The FHWA guidance on crash testing of work zone traffic control devices is contained in two memoranda. The first, dated July 25, 1997, titled “INFORMATION: Identifying Acceptable Highway Safety Features,” established four categories of work zone devices: Category I devices are those lightweight devices which are to be self-certified by the vendor, Category II devices are other lightweight devices which need individual crash testing but with reduced instrumentation, Category III devices are barriers and other fixed or heavy devices also needing crash testing with normal instrumentation, and Category IV devices are trailer mounted lighted signs, arrow panels, etc. for which crash testing requirements have not yet been established. The second guidance memorandum was issued on August 28, 1998, and is titled “INFORMATION: Crash Tested Work Zone Traffic Control Devices.” This later memorandum lists devices that are acceptable under Categories I, II, and III. Our new acceptance process was outlined in our memorandum “FHWA Hardware Acceptance Procedures – Category 2 Work Zone Devices” dated November 11, 2005.
The following sign stand was crash tested by the Texas Transportation Institute and acknowledged as crashworthy in the FHWA acceptance letter WZ-67 dated January 26, 2001.

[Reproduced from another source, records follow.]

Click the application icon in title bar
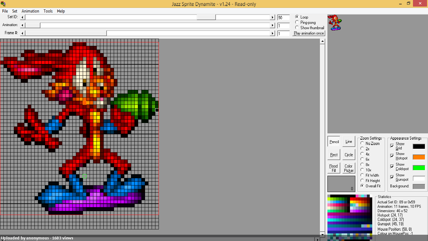[3, 4]
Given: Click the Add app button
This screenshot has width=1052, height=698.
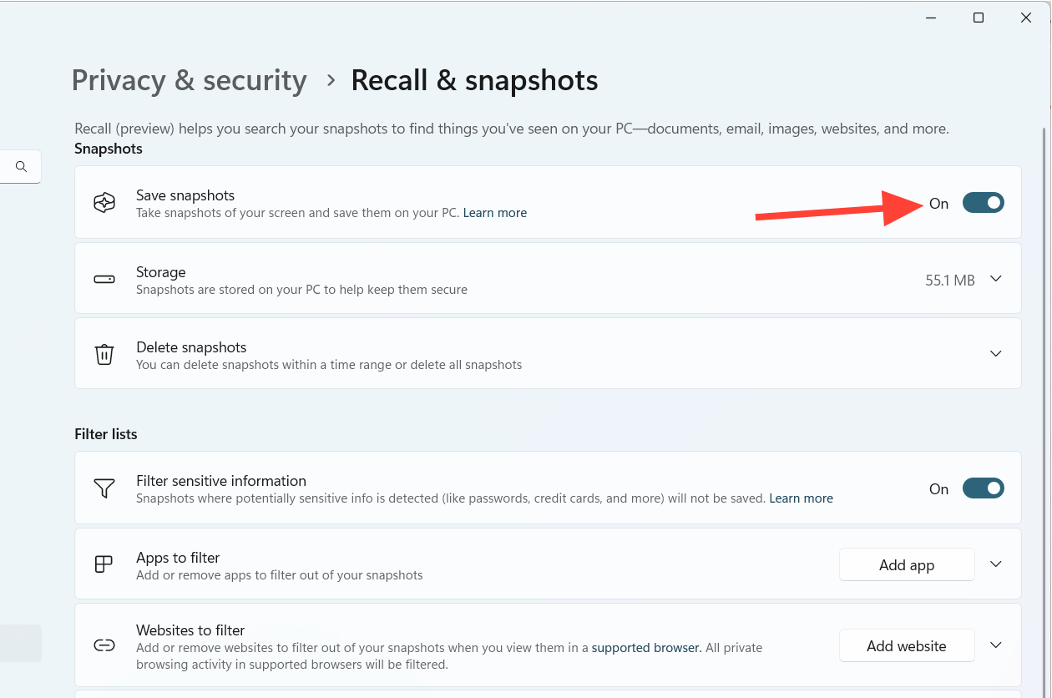Looking at the screenshot, I should 907,564.
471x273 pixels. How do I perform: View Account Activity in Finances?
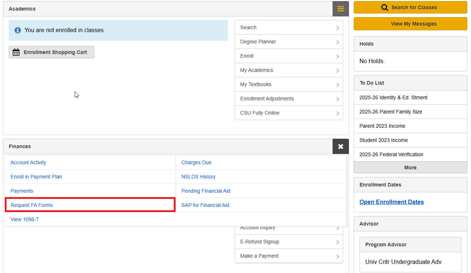click(x=28, y=162)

(Tested sign): A portable work zone sign fabricated with square steel tubing is used to support a 1220 x 1220 mm vinyl roll-up sign panel that is stiffened with 32 mm by 8 mm rectangular cross section fiberglass straps. The mast consists of a 1500 mm long, 32 mm square, 2.5 mm thick steel tube with a 150 mm long, 38 mm square, 2.5 mm thick tube section at the top for sign attachment. Four telescoping legs were fabricated from 25 mm and 30 mm square tubing. The inner legs were 470 mm long while the outer legs were 1168 mm long. The bottom of the roll-up sign was mounted approximately 1.5 m above the ground level. Details of the roll-up sign and stand (in English units) are shown in the enclosed drawing.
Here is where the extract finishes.